Suicide has been a popular topic on the app, particularly among military personnel.
It seems that Whisper is readily admitting how it tracks user info but the Guardian is inferring this is a common practice outside of Whisper’s claims to only use this info in “extreme law enforcement cases.”
Whisper had admitted earlier that it hands certain information over to the Department of Defense and other government organizations. However Zimmerman downplayed what that information was, tweeting that Whisper only collects data on the number of times suicide was mentioned, not actual location information.
Whisper’s senior vice president, Eric Yellin, wrote in an email exchange with the Guardian prior to the first article being published that Whisper used IP addresses, “to determine very approximate locations.” The Guardian claimed this put Zimmerman and Yellin at odds in respect to how Whisper operates. Heyward claims Yellin meant this for cases of safety, not as a practice used on the general Whisper community.
Whisper had said earlier that it does not track users “passively or actively.” That’s a bit of a head scratcher, though. While Whisper may not be able to track the exact address of a user, it would seem having the ability to track a user’s location within 500 meters and also tracking IP addresses of users who have opted out of GPS tracking for the express purpose of handing that over to the government would be considered both passive and active tracking. As Heyward writes in the letter:
“Previous locations of posted Whispers may be taken into consideration when evaluating the veracity of a user’s claims for editorial purposes. For example, if a user claimed to be a doctor treating an Ebola patient in West Africa, and never in fact had any Whispers posted in West Africa, our editorial team would not feature the post.”

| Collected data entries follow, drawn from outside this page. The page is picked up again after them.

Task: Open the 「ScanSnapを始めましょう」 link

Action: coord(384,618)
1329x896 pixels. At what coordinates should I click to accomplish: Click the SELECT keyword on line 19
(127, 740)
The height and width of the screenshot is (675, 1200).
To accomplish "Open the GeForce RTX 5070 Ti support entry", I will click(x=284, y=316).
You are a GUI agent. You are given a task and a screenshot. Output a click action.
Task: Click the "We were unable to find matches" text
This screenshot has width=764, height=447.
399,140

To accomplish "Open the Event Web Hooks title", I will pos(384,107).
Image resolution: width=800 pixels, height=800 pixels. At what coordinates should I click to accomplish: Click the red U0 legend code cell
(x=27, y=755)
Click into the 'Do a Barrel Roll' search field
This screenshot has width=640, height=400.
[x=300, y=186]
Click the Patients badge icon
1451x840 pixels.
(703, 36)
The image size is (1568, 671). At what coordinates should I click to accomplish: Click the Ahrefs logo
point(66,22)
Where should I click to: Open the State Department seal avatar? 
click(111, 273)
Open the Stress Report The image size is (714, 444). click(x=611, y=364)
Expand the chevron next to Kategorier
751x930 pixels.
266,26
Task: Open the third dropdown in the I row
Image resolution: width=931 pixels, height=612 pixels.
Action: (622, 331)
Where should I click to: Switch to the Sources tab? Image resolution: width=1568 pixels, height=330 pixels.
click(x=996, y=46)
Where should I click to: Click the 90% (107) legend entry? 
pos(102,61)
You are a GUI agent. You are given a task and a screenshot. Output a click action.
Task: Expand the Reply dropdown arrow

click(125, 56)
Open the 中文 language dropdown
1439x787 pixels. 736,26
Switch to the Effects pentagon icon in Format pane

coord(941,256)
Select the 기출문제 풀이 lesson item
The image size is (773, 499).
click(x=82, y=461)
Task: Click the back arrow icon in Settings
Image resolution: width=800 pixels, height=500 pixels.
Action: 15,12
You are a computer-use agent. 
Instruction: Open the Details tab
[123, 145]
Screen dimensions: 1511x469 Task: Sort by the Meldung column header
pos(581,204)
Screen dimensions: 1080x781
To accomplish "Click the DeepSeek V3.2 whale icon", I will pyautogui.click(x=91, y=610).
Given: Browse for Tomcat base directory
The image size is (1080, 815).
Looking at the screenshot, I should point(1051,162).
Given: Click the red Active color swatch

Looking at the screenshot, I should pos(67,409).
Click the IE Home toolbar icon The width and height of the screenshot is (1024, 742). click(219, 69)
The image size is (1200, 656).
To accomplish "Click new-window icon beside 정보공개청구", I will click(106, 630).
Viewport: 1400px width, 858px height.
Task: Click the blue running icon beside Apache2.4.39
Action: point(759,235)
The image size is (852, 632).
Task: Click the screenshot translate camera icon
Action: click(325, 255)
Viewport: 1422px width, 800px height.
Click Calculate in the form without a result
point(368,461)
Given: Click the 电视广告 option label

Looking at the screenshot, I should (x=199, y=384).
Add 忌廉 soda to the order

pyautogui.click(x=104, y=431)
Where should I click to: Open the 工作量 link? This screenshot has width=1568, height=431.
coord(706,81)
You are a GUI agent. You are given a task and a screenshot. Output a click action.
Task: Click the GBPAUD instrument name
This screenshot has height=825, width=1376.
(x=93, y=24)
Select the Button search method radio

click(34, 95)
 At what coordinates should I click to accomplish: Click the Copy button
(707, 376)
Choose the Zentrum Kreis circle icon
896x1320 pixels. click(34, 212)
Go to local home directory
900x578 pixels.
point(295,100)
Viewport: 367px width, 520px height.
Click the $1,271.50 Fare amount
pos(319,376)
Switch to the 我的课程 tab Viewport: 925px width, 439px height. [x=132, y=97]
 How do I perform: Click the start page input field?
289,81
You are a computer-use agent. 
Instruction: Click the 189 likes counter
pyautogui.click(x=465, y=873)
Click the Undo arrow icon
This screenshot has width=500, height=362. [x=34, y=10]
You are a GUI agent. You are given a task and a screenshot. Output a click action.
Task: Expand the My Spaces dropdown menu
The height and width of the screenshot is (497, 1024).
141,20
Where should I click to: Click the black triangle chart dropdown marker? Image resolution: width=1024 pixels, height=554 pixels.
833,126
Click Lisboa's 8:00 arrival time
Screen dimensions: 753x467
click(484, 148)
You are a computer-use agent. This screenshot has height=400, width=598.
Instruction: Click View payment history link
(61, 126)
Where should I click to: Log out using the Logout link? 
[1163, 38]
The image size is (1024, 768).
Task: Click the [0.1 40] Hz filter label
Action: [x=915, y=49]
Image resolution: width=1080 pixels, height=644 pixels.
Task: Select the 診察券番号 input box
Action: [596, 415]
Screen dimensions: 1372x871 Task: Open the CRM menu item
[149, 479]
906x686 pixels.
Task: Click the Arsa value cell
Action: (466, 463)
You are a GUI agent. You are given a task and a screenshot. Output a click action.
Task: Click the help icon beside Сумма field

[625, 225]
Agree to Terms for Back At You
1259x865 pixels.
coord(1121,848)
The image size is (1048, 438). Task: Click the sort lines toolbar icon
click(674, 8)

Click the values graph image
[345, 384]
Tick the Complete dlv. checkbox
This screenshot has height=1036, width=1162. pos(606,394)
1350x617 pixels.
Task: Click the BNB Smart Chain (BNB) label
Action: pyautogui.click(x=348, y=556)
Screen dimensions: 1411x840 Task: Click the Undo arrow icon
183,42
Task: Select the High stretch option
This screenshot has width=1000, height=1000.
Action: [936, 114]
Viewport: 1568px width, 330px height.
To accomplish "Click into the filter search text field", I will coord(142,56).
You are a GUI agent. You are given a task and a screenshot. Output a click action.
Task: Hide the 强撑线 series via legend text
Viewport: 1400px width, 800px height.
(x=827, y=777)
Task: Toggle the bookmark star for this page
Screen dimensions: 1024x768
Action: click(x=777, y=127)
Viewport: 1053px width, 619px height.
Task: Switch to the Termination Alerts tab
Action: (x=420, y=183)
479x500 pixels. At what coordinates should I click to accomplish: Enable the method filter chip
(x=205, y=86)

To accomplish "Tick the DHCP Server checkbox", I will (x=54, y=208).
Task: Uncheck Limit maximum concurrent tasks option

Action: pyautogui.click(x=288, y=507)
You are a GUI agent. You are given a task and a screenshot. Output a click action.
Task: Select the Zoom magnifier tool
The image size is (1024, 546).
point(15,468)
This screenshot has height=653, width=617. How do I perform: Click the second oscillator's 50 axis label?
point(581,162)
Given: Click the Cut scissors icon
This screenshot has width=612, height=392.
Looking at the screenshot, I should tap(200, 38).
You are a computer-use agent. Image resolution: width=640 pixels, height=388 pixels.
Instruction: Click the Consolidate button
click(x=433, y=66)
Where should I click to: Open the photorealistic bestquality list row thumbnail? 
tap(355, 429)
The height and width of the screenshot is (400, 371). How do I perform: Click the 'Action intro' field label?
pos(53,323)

Heyward asserts in the letter that Whisper drops IP address info after seven days. However, this seems counter to a later paragraph in which he addresses the Guardian’s concerns over storing user data “indefinitely.” The Guardian reported that info was readily available at any time using an in-house mapping tool that allowed editorial staff to search posts and verify their authenticity in order to feature them on the site.
Photo credit: The Guardian.
Heyward defends this practice, explaining that it’s a feature that allows users to search for old posts, not something that can identify individuals or their location. This one also ends up being a tricky argument. The Guardian claims Whisper staff can search and identify people, using their post info. Heyward says it’s just the post, not the individual info that is associated with the post that gets stored sine die.
Is this just semantics over what constitutes passive and active storing of information or a nuanced misunderstanding of how the privacy sausage is made? Is Whisper hiding something, as the Guardian claims? Is the Guardian a bunch of “alarmists,” just “outright lying and totally wrong,” as Whisper claims? No date, to our knowledge, has been set yet for Whisper execs to meet with Rockefeller and sort this out. But what is clear is that if you are thinking of committing an illegal act, you should definitely not post that on Whisper. That is, unless you’d like the government to go knocking on all your neighbors’ doors about it.
Note: We’ve reached out to the Guardian to find out if the above map is an illustration of the in-house mapping tool or an actual example provided to the reporters. We have not heard back yet, but will update this post as more information becomes available.